Developing your Mobile App Securely
The rapid growth of smartphones is seeing mobile applications become a prime target for hackers. At the same time, breaches are now even easier to perpetrate because cyber criminals no longer work manually: they use huge networks of 'bots' that can attack automatically.
The popular mobile operating system Android is the biggest target, but hackers are also finding ways of penetrating the more 'closed' platforms.
This was evident in September this year when Apple - which has always administered stringent checks and guidelines - saw hundreds of legitimate apps in its App Store infected with malicious code.
Human error is the weakest link when it comes to security. In a business, any mistake made by employees can cause a threat. People can easily download infected applications without checking they are secure - and the results can be catastrophic.
Third party plug-ins and extensions are particularly risky, including payment systems and those that integrate with social networks including Facebook. Another error made by employees is the use of insecure passwords or sometimes, not having a password at all. It is not uncommon to see an employee type '123' or 'password' to access their mobile devices - and this opens a backdoor to your corporate systems.
Adding to the complexity, the advent of 'bring your own device' (BYOD) poses a big security risk for businesses. Allowing employees to bring their own devices to work can cut the cost of hardware, but a lost smartphone can also potentially expose your company data to criminals.
Further to BYOD, employees are also bringing their own apps into work under the trend known as 'bring your own app' (BYOA). This is seeing users find their own ways of increasing efficiency, rather than relying on approved corporate software. If left uncontrolled, it is a major risk, often leading to the downloading of malicious apps or software.
Vulnerable operating systems
Some mobile operating systems (OSs) are more vulnerable than others. While Apple's iOS is generally thought to be secure, the Android system is much more vulnerable.
The risk centres on around the fact that the OS is Linux based, and its architecture is well known. Android is also said to be fairly 'open', allowing attackers to easily load malicious apps onto Google Play. This is almost impossible via Apple's App Store.(Need to be explained why)
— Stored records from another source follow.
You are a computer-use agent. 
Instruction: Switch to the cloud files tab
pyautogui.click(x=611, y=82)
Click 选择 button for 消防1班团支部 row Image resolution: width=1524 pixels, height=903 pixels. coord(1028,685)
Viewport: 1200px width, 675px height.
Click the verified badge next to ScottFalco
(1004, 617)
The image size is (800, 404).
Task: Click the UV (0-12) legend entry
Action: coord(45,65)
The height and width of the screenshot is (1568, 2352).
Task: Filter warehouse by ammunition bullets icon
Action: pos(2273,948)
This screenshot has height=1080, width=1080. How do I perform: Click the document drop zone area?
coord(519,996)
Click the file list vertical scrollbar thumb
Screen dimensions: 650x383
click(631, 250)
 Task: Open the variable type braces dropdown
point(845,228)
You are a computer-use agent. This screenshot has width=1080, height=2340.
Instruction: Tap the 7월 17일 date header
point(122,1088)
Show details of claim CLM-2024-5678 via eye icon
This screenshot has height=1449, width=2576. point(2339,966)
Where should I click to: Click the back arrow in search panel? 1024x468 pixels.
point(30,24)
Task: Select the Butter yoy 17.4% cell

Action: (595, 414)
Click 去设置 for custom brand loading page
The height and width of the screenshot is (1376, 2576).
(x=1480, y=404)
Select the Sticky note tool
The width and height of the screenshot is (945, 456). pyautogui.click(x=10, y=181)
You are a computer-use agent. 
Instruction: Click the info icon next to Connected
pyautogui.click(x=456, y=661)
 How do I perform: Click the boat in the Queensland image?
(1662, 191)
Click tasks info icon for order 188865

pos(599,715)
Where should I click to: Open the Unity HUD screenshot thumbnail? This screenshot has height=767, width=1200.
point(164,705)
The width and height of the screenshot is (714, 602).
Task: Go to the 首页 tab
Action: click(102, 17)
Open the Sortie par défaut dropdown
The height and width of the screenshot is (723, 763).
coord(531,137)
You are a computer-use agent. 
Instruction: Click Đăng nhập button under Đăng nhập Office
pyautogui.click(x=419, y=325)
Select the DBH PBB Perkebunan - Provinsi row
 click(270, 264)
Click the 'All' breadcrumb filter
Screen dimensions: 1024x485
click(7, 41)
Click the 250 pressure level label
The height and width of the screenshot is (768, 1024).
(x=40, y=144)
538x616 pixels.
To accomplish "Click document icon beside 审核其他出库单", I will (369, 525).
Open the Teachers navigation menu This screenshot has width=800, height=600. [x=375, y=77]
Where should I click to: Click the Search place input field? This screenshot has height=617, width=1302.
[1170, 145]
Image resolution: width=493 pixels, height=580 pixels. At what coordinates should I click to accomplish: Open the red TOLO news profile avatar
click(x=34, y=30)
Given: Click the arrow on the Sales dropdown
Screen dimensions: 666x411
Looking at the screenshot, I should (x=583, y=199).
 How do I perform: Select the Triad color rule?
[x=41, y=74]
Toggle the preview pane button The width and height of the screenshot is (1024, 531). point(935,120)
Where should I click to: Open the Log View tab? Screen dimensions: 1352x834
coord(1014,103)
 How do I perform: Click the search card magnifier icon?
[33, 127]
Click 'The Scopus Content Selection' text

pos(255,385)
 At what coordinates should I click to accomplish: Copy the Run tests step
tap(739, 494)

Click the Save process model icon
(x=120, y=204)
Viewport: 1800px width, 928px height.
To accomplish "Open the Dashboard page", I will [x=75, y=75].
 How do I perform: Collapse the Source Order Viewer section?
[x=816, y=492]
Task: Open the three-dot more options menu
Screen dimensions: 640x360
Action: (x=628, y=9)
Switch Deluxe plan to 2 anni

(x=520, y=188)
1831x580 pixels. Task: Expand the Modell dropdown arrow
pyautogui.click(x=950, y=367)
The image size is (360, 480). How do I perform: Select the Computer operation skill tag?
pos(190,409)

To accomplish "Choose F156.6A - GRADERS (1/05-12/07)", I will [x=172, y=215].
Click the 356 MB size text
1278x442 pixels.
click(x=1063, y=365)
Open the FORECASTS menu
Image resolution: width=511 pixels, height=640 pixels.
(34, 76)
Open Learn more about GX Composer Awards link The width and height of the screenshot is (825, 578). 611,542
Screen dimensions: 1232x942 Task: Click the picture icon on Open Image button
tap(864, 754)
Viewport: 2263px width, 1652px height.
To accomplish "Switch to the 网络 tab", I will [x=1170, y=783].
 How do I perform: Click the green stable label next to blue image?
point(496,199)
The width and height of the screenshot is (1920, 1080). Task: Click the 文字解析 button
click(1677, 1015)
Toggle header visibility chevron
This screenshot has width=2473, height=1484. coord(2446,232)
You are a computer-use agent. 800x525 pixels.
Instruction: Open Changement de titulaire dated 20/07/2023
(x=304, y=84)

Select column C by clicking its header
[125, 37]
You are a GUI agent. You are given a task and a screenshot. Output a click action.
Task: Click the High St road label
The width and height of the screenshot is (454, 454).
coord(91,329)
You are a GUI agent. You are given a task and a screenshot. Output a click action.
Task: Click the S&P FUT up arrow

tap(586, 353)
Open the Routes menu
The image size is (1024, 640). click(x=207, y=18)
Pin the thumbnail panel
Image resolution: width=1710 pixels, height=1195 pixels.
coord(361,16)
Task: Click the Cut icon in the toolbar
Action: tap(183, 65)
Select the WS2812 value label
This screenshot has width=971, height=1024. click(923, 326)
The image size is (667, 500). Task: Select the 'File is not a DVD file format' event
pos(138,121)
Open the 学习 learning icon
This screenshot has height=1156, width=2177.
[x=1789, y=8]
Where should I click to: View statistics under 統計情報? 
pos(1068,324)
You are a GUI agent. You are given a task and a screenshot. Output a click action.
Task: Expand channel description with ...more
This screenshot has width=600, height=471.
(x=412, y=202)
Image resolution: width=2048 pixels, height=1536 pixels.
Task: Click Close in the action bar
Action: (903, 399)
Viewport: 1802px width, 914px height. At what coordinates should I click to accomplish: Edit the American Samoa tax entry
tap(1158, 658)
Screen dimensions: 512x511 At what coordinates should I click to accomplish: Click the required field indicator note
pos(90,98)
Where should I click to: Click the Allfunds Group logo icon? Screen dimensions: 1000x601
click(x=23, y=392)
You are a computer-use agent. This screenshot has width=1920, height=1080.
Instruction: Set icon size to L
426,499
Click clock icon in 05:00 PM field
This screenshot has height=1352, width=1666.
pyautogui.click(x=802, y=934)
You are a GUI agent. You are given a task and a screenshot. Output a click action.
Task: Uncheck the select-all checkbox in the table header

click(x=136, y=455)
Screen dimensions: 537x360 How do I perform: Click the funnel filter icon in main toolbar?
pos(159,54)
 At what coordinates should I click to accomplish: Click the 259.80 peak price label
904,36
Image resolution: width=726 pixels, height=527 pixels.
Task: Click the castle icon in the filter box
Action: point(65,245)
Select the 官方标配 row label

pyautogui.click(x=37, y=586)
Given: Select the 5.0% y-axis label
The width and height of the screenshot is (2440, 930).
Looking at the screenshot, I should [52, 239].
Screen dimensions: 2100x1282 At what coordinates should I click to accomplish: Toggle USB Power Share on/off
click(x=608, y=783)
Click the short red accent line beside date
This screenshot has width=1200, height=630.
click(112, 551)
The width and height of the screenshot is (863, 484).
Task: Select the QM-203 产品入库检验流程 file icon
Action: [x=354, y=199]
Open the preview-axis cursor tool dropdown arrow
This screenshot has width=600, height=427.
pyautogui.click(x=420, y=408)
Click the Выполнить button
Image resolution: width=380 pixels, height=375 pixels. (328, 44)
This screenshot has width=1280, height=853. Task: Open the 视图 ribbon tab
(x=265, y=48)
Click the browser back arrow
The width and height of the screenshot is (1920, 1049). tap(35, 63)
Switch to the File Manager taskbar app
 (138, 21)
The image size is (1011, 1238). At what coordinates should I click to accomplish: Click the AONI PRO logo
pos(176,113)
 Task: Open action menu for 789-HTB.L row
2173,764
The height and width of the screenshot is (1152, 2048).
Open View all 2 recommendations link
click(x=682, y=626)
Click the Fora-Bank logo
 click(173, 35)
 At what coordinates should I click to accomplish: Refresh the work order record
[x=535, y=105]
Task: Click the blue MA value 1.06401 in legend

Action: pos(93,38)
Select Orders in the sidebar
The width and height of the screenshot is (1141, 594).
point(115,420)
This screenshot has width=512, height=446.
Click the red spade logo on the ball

Add to this the huge number of Android handsets in the market - according to IDC figures, the OS had an 83% share of the 341.5 million smartphones globally in quarter two 2015 - and it's no surprise it is the operating system most frequently targeted by hackers.
So which businesses are most at risk of attack? The more customers and personal, or sensitive data you hold, the more interested hackers will be. It is therefore important that large companies employ a specialist team to oversee cyber security. Firms should also make sure they are audited by an external company. Within this, organisations must examine the security of their mobile apps plus software and applications. This should be done regularly: if left unchecked, viruses can grow - and new ones are always being developed.
A secure strategy
Security is usually not the first thing taken into consideration when developing an app. But this must change: as a growing number of firms are realising, no one is unhackable.
When building an app, it's important to follow the best practice recommendations on how to handle potential problems, taking into account elements such as encryption and passwords.
When managing mobiles in the workplace, mobile device management capabilities are also useful. This includes the ability to switch off, or wipe a mobile phone if it gets into the wrong hands.
However, security often only becomes an issue once the mobile app is in use. This can be managed accordingly by continuing to audit even after the app has launched within the business.
Security must be built in at the start of app development. This is why Magora Systems undertakes a security audit from an app's inception: we make this a priority when choosing our suppliers, extensions, and APIs. Quality assurance should include security - and this must be applied to the code itself, as well as the functionality.
Top tips for mobile app security
- Ask the right questions: You have to be able to rely on and trust your supplier. The only way to ensure they are right for you is to ask questions. When developing your mobile app, it's integral that you ask the company how it is managing your security. Don't ask the sales people: questions should be directed at project managers and developers.
- Estimate your own risk first: The first thing a business should consider is: how attractive is my intellectual property (IP) to criminals? If you hold sensitive data such as bank account or credit card details, your business is at a high risk of attack. If your data is attractive, you should also consider how much damage would be done if there was an attack. Taking this into account, you must calculate how much you are prepared to invest to ensure this does not happen. The cost of a breach can be huge; it's worthwhile making the investment to stay secure.
- Understand your data landscape: Security is about understanding your data. This includes being aware of how many data transactions of any kind are used in applications - and which systems are involved. This could go beyond the system: a partner, data centre or other third party can also make you vulnerable to attack. This is why Magora Systems chooses its suppliers carefully. Once companies understand their data, they can then identify their potential points of vulnerability. It's important to note that you cannot eliminate attacks - but you can minimise the chance of a breach. Part of this should include minimising data transfer between systems and within your business and core systems. Critical data should be in a proven place - both physically and logically.
- Watch what you install: Take care with what you install on your phone, tablet or system. Stay aware of non-approved and non-secure sites. Watch your step - and remember to monitor your employees.